## TAREAS A REALIZAR
[A] Según el texto sobre la prisión preventiva en México, ¿qué porcentaje de las personas encarceladas en el país no tiene sentencia?
[B] Cambia "cámaras" por "medios" y reproduce el tramo del texto sobre la prisión preventiva en México que va desde "Durante casi 20" hasta "para exhibir eficacia.".
[C] Continúa el texto sobre la prisión preventiva en México a partir del punto en que termina.

## TEXTO DEL EJERCICIO
^^^^

En México, casi el 40 % de las personas encarceladas no tiene sentencia. La prisión preventiva se ha vuelto una condena anticipada y, muchas veces, el sello de un sistema de impartición de justicia que prefiere fabricar culpables antes que investigar. El caso de Israel Vallarta es apenas el último ejemplo.
Durante casi 20 años, Vallarta permaneció en prisión preventiva acusado de liderar una banda de secuestradores: “Los Zodiaco”. Fue presentado ante las cámaras en diciembre de 2005 en un operativo televisado que la propia Secretaría de Seguridad Federal organizó para exhibir eficacia.
Aquella transmisión en vivo se convirtió en el símbolo de lo que luego se demostraría: un montaje, denuncias de tortura, violaciones procesales y una historia construida para reforzar la narrativa de un Estado que presumía control. Vallarta acaba de ser absuelto por falta de pruebas. La FGR de Alejandro Gertz no logró probar su caso.
No voy a entrar en la discusión sobre si era inocente o culpable. Ese no es el quid de esta columna. Lo que sí puedo sostener es que nuestro sistema de impartición de justicia es tan opaco que es difícil distinguir entre la verdad y la mentira. La prisión preventiva se ha vuelto una condena anticipada. La fabricación de pruebas, una herramienta recurrente. Y la justicia mediática, una fórmula para consolidar poder político.
Este caso no es un hecho aislado. Es apenas un reflejo de un aparato que privilegia el espectáculo por encima de la verdad y el debido proceso. Un aparato que, como ya hemos visto, puede ser capaz de fabricar culpables con tal de enviar un mensaje a la sociedad: “estamos haciendo nuestro trabajo”.
Si alguien cree que exagero, basta mirar hacia el caso Wallace. Aquella historia, que conmocionó al país hace 20 años, es hoy uno de los ejemplos más dolorosos de cómo se pueden armar expedientes para satisfacer la presión pública.
En 2005, Isabel Miranda de Wallace denunció el secuestro y asesinato de su hijo, Hugo Alberto. A partir de ahí, ocho personas fueron detenidas y acusadas de formar parte de “La banda de Chalma”. Todas denunciaron tortura y abusos. Y la prueba clave del caso —una supuesta gota de sangre de la víctima hallada en un departamento— hoy está más que descartada.

^^^^

Entradas de datos guardadas:
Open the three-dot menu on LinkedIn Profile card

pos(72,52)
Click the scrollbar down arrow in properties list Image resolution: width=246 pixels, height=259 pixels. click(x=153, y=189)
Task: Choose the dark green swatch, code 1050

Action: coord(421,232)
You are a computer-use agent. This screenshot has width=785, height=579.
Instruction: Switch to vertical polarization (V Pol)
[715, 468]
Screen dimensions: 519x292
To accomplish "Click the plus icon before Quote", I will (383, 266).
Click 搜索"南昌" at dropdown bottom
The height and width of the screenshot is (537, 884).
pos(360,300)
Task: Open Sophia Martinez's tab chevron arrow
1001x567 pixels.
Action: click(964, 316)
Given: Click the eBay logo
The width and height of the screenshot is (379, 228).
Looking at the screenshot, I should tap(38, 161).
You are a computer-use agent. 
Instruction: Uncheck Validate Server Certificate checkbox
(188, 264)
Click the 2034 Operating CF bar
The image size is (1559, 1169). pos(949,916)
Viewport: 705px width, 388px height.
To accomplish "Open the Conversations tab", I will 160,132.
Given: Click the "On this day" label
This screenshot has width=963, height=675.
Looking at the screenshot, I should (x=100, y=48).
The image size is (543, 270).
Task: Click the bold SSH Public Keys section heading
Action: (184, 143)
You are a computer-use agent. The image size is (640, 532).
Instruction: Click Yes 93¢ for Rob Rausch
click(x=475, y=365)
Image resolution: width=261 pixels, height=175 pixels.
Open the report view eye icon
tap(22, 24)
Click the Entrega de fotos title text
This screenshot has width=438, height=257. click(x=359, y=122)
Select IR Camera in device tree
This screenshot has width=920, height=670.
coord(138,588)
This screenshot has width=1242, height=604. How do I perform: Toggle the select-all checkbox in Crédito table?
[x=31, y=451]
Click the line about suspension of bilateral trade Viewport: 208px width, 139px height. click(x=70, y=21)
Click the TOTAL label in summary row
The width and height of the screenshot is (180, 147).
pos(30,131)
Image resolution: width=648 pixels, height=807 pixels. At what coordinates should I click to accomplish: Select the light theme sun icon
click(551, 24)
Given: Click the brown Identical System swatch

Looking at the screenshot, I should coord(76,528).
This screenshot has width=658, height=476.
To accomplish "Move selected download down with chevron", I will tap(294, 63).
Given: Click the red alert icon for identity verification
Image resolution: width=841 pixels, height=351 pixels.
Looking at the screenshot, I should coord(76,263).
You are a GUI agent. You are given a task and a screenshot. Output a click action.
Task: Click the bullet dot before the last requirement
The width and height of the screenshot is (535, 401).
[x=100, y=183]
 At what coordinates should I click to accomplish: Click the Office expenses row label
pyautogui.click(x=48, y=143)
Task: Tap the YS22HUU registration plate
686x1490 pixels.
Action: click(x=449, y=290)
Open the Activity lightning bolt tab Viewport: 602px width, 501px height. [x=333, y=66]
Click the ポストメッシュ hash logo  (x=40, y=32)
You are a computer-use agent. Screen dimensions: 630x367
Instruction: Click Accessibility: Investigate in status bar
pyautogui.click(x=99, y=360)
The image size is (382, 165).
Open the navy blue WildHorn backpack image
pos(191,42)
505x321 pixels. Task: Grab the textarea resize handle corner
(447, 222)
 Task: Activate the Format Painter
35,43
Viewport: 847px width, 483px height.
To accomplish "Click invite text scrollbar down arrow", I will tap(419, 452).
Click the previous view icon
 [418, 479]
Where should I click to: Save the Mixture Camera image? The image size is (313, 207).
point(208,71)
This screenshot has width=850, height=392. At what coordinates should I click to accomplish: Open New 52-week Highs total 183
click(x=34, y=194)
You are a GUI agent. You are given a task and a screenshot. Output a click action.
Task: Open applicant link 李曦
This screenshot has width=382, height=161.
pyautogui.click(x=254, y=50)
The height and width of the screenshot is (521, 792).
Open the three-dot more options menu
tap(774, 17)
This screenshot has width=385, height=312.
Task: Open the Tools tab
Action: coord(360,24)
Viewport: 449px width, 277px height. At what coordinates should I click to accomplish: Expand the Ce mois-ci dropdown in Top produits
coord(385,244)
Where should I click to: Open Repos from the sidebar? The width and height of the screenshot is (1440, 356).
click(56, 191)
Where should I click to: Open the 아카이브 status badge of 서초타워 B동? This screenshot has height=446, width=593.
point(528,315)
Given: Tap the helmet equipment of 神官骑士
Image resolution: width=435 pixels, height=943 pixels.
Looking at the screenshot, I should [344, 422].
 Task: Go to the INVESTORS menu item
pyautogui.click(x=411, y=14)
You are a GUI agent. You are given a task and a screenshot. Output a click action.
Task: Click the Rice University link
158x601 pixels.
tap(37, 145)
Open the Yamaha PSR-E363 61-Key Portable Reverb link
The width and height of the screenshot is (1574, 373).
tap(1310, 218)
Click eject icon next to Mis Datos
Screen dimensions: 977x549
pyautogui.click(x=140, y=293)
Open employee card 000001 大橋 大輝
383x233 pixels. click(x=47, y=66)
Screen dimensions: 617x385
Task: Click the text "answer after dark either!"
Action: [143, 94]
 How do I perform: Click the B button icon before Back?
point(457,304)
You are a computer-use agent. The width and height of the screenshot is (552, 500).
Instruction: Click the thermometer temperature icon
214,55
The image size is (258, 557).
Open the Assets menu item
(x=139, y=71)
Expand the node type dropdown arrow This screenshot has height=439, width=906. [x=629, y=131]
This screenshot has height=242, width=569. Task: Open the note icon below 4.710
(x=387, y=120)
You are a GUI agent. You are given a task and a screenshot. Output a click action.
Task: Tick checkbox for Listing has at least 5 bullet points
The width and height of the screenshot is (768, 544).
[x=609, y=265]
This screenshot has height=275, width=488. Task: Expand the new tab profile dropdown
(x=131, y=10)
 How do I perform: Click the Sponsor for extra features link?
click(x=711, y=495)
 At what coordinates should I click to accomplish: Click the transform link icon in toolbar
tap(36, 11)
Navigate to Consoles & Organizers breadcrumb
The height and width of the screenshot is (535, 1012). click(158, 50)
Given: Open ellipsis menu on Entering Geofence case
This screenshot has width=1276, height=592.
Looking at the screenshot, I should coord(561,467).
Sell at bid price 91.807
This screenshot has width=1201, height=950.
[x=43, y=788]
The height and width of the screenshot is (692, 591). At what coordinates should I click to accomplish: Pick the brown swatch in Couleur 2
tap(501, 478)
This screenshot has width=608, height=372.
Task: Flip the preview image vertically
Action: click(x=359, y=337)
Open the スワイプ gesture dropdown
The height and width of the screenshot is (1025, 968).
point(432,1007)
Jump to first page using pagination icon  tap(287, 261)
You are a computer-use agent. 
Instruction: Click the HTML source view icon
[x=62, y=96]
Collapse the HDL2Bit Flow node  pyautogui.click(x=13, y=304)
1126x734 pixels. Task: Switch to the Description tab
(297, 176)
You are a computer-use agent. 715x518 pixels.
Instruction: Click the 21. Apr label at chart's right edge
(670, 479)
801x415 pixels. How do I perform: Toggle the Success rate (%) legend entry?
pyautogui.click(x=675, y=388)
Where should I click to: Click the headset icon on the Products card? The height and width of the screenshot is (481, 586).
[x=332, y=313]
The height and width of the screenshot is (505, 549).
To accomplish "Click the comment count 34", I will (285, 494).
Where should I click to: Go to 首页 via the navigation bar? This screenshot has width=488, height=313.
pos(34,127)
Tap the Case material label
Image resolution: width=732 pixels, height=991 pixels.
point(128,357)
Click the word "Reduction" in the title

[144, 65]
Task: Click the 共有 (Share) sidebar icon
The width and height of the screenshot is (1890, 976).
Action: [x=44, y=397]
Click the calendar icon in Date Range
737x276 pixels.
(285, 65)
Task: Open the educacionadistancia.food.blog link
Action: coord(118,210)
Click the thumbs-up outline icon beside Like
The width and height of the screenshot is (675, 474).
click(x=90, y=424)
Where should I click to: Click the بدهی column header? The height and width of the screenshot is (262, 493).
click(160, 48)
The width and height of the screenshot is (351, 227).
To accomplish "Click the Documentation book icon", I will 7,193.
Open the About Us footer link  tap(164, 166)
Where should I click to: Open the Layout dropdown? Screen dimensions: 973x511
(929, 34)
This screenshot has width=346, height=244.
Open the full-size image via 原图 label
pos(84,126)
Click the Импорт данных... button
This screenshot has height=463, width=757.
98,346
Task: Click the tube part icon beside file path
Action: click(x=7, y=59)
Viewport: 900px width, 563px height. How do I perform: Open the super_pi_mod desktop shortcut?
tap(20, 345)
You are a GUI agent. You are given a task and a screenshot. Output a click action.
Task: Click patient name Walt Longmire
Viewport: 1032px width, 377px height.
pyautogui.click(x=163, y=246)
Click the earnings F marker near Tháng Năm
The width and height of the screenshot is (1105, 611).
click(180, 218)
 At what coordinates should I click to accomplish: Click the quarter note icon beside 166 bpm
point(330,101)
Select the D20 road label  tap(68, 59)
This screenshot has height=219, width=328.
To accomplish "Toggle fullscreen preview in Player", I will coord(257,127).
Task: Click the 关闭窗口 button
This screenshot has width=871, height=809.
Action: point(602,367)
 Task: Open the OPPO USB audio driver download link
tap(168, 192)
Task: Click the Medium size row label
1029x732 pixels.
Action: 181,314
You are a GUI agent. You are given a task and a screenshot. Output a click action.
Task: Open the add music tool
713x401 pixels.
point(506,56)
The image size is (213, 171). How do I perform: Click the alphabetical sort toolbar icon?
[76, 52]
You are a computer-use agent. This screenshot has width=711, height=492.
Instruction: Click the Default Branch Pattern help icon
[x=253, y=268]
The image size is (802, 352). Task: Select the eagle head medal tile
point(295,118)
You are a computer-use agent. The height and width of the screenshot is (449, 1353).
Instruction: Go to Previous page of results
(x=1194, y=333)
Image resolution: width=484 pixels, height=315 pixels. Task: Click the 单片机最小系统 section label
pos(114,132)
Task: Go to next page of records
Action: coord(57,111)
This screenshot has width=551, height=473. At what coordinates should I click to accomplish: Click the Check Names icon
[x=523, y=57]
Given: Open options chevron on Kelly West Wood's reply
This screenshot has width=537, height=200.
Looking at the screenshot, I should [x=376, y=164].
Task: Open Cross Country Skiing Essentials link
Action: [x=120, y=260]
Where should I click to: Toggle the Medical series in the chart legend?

^^^^

## RESPUESTAS DADAS
[A] Casi el 40 %.

[B]
Durante casi 20 años, Vallarta permaneció en prisión preventiva acusado de liderar una banda de secuestradores: “Los Zodiaco”. Fue presentado ante las medios en diciembre de 2005 en un operativo televisado que la propia Secretaría de Seguridad Federal organizó para exhibir eficacia.

[C]
El periodista Ricardo Raphael documenta a detalle esta historia en su libro Fabricación. La palabra no es casual: describe la manera en que se construyeron culpables, se sembraron pruebas y se tejió una narrativa perfecta para los medios. Una narrativa que, como en el caso Vallarta, sirvió para legitimar a las autoridades de entonces.
En Fabricación, Raphael muestra cómo la justicia mexicana puede ser manipulada por intereses políticos y personales, y cómo los expedientes se pueden ajustar para producir el resultado esperado.
Y lo peor de todo esto es que no es la primera vez que lo vemos. En abril de 2021 cité en esta misma columna el caso de “Los Kempes” en Tlaxcala, un grupo de seis hombres detenidos en 2002 sin orden de aprehensión ni flagrancia, acusados de pertenecer a una banda de secuestradores. Se trató de un montaje para despresurizar la opinión pública estatal. Dos décadas después, tres de ellos seguían encarcelados esperando la reposición de su proceso. Uno había muerto en prisión.
Cada vez que se descubre una fabricación o montaje, los verdaderos criminales quedan impunes. La sociedad deja de confiar en las instituciones, y sin confianza, no hay Estado de derecho que se sostenga. Las consecuencias no son abstractas.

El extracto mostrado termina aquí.